Latimer, 38, says what he has written is not just a tell-all memoir — though he certainly does dish plenty. Nor is it a “they should have listened to me” manifesto. He considers the book a Washington guy’s version of “The Devil Wears Prada.” But in fact, it’s closer to Cameron Crowe’s “Almost Famous” — minus the redemption.

Latimer’s exposure to the halls of power — which besides writing speeches for Bush and then-Defense Secretary Donald Rumsfeld included time on the staffs of Sens. Jon Kyl (R-Ariz.) and Mitch McConnell (R-Ky.) and then-Sen. Spencer Abraham (R-Mich.), as well as then-Rep. Nick Smith (R-Mich.) — resulted in across-the-board disappointment.

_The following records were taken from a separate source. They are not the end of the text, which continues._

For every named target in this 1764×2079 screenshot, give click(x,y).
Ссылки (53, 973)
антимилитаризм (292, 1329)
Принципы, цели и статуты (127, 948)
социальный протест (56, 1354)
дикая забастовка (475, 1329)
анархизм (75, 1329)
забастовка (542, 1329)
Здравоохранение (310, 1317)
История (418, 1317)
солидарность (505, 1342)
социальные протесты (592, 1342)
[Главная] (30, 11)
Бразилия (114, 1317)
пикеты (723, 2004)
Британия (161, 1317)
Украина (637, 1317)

“You want congressmen to be people of great stature and weight,” he said. “You want presidents to fight for things they believe in. That’s what I wanted. Maybe I was naive to want that in the first place. But I think that’s what people want. And when I saw Washington to be very different than that, I just felt people needed to know about that.”

The criticism he now faces is similar to that which another former speechwriter, Matthew Scully, drew. In September 2007, Scully took a detailed look at the Bush White House in The Atlantic. Latimer’s book, by contrast, examines how the city’s collective culture affects its inhabitants. Ultimately, “Speech-less” is about coming to terms with political idealism and facing the grim reality of Washington. It may come off as one long, loud whine, but it is also a self-portrait of a nerdy political junkie who came in as a principled conservative and left feeling abandoned.

“The gravitational pull of this city is against ideas and values. It’s toward middle-of-the-road or tactical things, like getting 51 percent of the vote,” he said. “I saw so many people saying they believe in certain values, and then they come to Washington and forget.”

And it’s not only on the right: “I’m sure there are many people who are liberal who are disappointed by leaders who say they are sharing their principles, and they don’t follow through.”

When Latimer says these things in person, his puppy-dog eyes go even more droopy, suggesting an earnest sorrow that the country is doomed to mediocrity. In print, he turns that sadness into damning observations of elected officials and their staffs.